* [Provided information]
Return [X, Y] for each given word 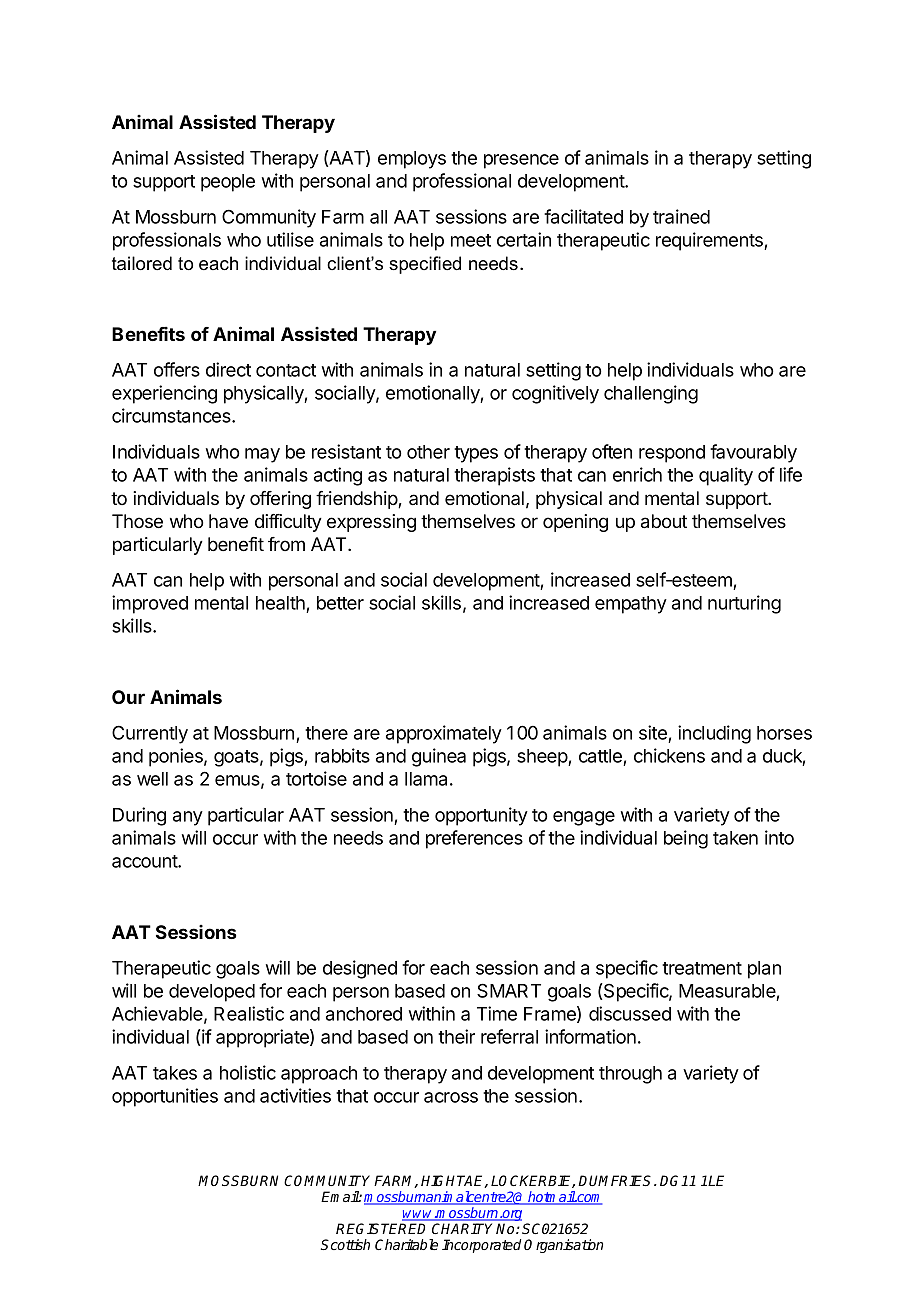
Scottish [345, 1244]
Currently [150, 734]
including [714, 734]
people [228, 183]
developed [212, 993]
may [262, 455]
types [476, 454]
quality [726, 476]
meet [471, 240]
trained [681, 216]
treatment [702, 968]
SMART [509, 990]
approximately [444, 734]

* [Problem details] Starting at the line of the listing that contains "people [228, 183]" and ending after the last line of the listing, rewrite each line in full, shifting every coordinate by -3. Include only those lines.

* [Final result]
people [225, 180]
developed [209, 990]
may [259, 452]
types [473, 451]
quality [723, 473]
meet [468, 237]
trained [678, 213]
treatment [699, 965]
SMART [506, 987]
approximately [441, 731]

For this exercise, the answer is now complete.